### DOCUMENT EXCERPT:
- Conference: Big 12 Conference
- Record: 11–20 (5–13 Big 12)
- Head coach: Lon Kruger (6th season);
- Assistant coaches: Chris Crutchfield; Carlin Hartman; Kevin Kruger;
- Home arena: Lloyd Noble Center

= 2016–17 Oklahoma Sooners men's basketball team =

American college basketball season

The 2016–17 Oklahoma Sooners basketball team represented the University of Oklahoma in the 2016–17 NCAA Division I men's basketball season. The Sooners were led by Lon Kruger in his sixth season. They played their home games at the Lloyd Noble Center in Norman, Oklahoma as a member of the Big 12 Conference. They finished the season 11–20, 5–13 in Big 12 play to finish in ninth place. They lost in the first round of the Big 12 tournament to TCU.

### WORK REQUIRED:
In the 2016–17 Oklahoma Sooners men's basketball text, which team beat the Sooners in the first round of the Big 12 tournament? The data that follows is not needed for anything here.

### DATA EXTRACT:

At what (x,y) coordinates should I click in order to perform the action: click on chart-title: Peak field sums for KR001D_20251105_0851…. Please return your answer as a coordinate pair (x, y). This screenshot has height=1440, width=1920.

### RESPONSE:
TCU